GOAL OF THE EXERCISE: Could you reproduce every record below exactly as written?

### SUPPLIED RECORDS ###

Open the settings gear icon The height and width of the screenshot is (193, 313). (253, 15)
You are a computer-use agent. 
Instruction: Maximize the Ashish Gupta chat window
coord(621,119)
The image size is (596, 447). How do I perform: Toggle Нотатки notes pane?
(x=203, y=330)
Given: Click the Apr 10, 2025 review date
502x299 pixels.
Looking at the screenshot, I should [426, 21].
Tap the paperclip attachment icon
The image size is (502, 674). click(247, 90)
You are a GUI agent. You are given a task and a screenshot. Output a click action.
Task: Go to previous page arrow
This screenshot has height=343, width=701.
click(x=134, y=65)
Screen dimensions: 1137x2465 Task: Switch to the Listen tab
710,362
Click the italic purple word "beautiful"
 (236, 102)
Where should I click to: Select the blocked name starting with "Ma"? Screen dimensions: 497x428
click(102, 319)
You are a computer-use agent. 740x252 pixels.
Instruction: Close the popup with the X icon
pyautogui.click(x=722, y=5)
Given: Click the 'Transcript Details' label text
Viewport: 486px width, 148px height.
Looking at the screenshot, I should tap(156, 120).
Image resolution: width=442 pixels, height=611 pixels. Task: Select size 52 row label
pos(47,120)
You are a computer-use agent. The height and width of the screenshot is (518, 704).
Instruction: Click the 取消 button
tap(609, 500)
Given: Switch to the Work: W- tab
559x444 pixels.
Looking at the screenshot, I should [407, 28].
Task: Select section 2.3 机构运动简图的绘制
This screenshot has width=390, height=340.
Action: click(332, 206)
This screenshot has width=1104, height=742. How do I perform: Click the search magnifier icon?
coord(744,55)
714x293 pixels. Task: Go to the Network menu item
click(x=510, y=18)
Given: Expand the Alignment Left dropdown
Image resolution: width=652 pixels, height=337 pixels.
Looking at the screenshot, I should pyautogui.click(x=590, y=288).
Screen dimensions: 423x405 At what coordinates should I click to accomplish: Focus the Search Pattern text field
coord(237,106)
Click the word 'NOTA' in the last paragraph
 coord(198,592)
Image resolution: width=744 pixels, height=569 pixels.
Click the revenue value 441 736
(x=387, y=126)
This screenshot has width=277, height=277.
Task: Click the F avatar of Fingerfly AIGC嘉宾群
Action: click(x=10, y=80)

###

RESPONSE TO THIS EXERCISE:
Open the settings gear icon The height and width of the screenshot is (193, 313). (253, 15)
You are a computer-use agent. 
Instruction: Maximize the Ashish Gupta chat window
coord(621,119)
The image size is (596, 447). How do I perform: Toggle Нотатки notes pane?
(x=203, y=330)
Given: Click the Apr 10, 2025 review date
502x299 pixels.
Looking at the screenshot, I should [426, 21].
Tap the paperclip attachment icon
The image size is (502, 674). click(247, 90)
You are a GUI agent. You are given a task and a screenshot. Output a click action.
Task: Go to previous page arrow
This screenshot has height=343, width=701.
click(x=134, y=65)
Screen dimensions: 1137x2465 Task: Switch to the Listen tab
710,362
Click the italic purple word "beautiful"
 (236, 102)
Where should I click to: Select the blocked name starting with "Ma"? Screen dimensions: 497x428
click(102, 319)
You are a computer-use agent. 740x252 pixels.
Instruction: Close the popup with the X icon
pyautogui.click(x=722, y=5)
Given: Click the 'Transcript Details' label text
Viewport: 486px width, 148px height.
Looking at the screenshot, I should tap(156, 120).
Image resolution: width=442 pixels, height=611 pixels. Task: Select size 52 row label
pos(47,120)
You are a computer-use agent. The height and width of the screenshot is (518, 704).
Instruction: Click the 取消 button
tap(609, 500)
Given: Switch to the Work: W- tab
559x444 pixels.
Looking at the screenshot, I should [407, 28].
Task: Select section 2.3 机构运动简图的绘制
This screenshot has width=390, height=340.
Action: click(332, 206)
This screenshot has width=1104, height=742. How do I perform: Click the search magnifier icon?
coord(744,55)
714x293 pixels. Task: Go to the Network menu item
click(x=510, y=18)
Given: Expand the Alignment Left dropdown
Image resolution: width=652 pixels, height=337 pixels.
Looking at the screenshot, I should pyautogui.click(x=590, y=288).
Screen dimensions: 423x405 At what coordinates should I click to accomplish: Focus the Search Pattern text field
coord(237,106)
Click the word 'NOTA' in the last paragraph
 coord(198,592)
Image resolution: width=744 pixels, height=569 pixels.
Click the revenue value 441 736
(x=387, y=126)
This screenshot has width=277, height=277.
Task: Click the F avatar of Fingerfly AIGC嘉宾群
Action: click(x=10, y=80)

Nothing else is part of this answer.